De regreso a los juegos mecánicos, los carros chocones tienen actividad aunque la rueda de la fortuna sigue vacía; el carrusel gira con uno que otro niño a cuestas y algunos más que se han subido de contrabando, sucios y descalzos; uno de ellos se toma de uno de los tubos y desde el piso corre en círculos impulsado por el carrusel; otro que permanece arriba, se esconde detrás de una góndola en forma de Goofy para disfrutar del paseo.
Hay una última pasajera, una niña de aproximadamente nueve años de edad; lleva un vestido hasta las rodillas de terciopelo color vino, sus piecitos calzan un par de sandalias grises de plástico. Antes de subirse, desde la acera observaba al juego dar vueltas y en cuanto tuvo oportunidad, se trepó al vuelo. A los pocos minutos el encargado del carrusel frunce el ceño y va hacia ellos; el chico del tubo se suelta y corre, el otro sigue en su escondite sin que el molesto hombre se percate, así que va hacia la pequeña, la toma del brazo y antes de que el juego tome velocidad, la impulsa fuera y ella de un salto ha librado la caída.

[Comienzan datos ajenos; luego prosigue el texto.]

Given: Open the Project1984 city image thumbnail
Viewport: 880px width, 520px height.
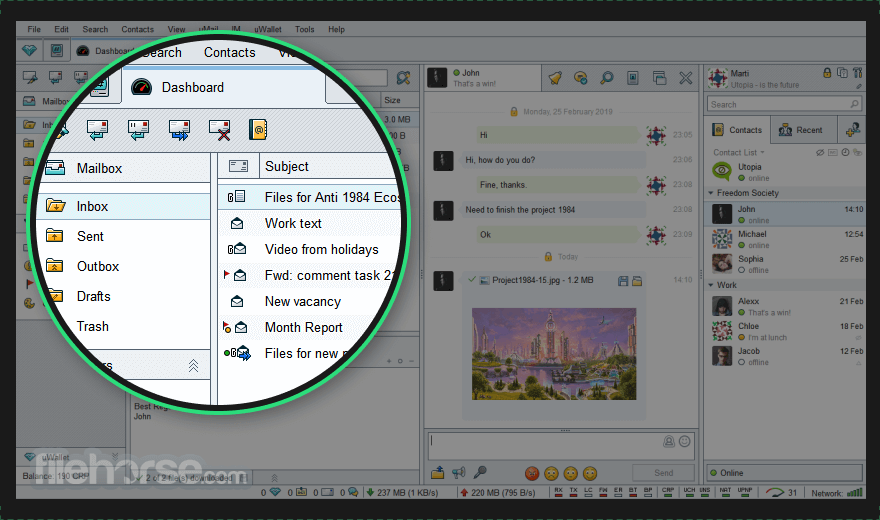Looking at the screenshot, I should (x=554, y=354).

La chiquilla sólo se rasca la cabeza y ríe tímidamente por su travesura, toma una caja de madera que yacía en el piso, se la lleva con trabajo al pecho y con paso presuroso se pierde de vista al caminar hacia fuera de la feria. Ya no hay llovizna, y aunque los comerciantes han retirado el plástico de sus puestos, la masa de personas continúa en el atrio de la iglesia, corean las canciones cuyo sonido se desvanece en la soledad de las calles aledañas.